Instructions
1. In the DataLab research overview, how many primary areas are the lab's projects focused in?
2. From the DataLab research overview, copy out everything from "About our Work" down to "six primary areas.".

┌─ Excerpted passage

About our Work
Research at the DataLab explores novel uses for large-scale heterogeneous data to understand the behavior of individuals, firms, societies and economies. Our projects are focused in six primary areas.
Research Focus Areas
The proliferation of mobile phones and other technologies in all regions of the world provides a unique opportunity to use large-scale digital data for social good. By developing a set of methods for understanding social and economic behavior in developing countries, work at the DataLab is helping to promote effective public policy for alleviating poverty and producing positive social change.
Today's digital environments faciliate the spread of information. Whether on Facebook, Twitter or other social media platforms, ideas can move from living room to world-wide audience in a very short time. The challenge we are facing today, though, is sorting out legitimate information from rumors, misinformation, and disinformation. In our lab, we study the spreading dynamics of these rumors, the environments that faciliate their spread, the impact they are having on social instiuttions, and the ways to combat misinformation.

└─
┌─ Data provided

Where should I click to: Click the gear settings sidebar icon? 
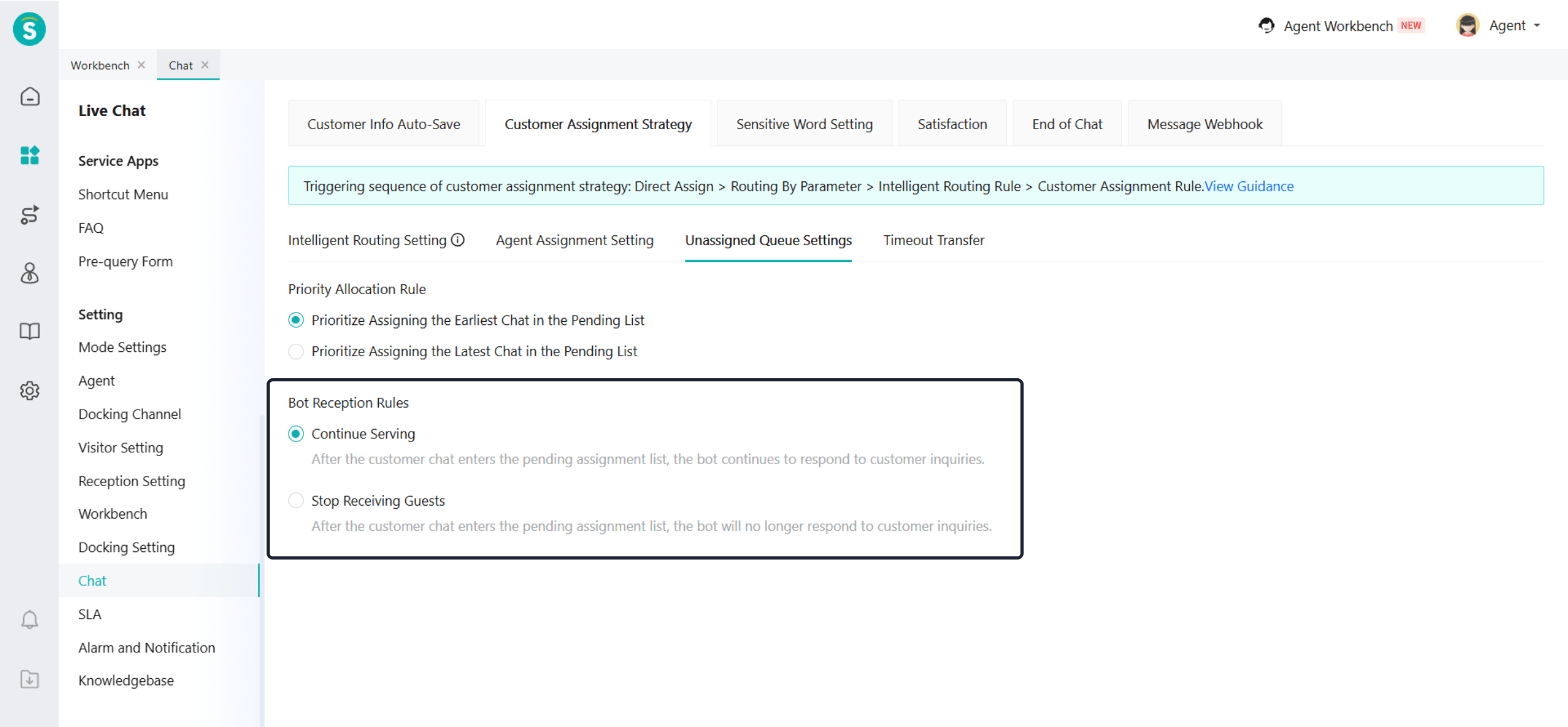click(29, 391)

└─

Answers
1. Six.

2.
About our Work
Research at the DataLab explores novel uses for large-scale heterogeneous data to understand the behavior of individuals, firms, societies and economies. Our projects are focused in six primary areas.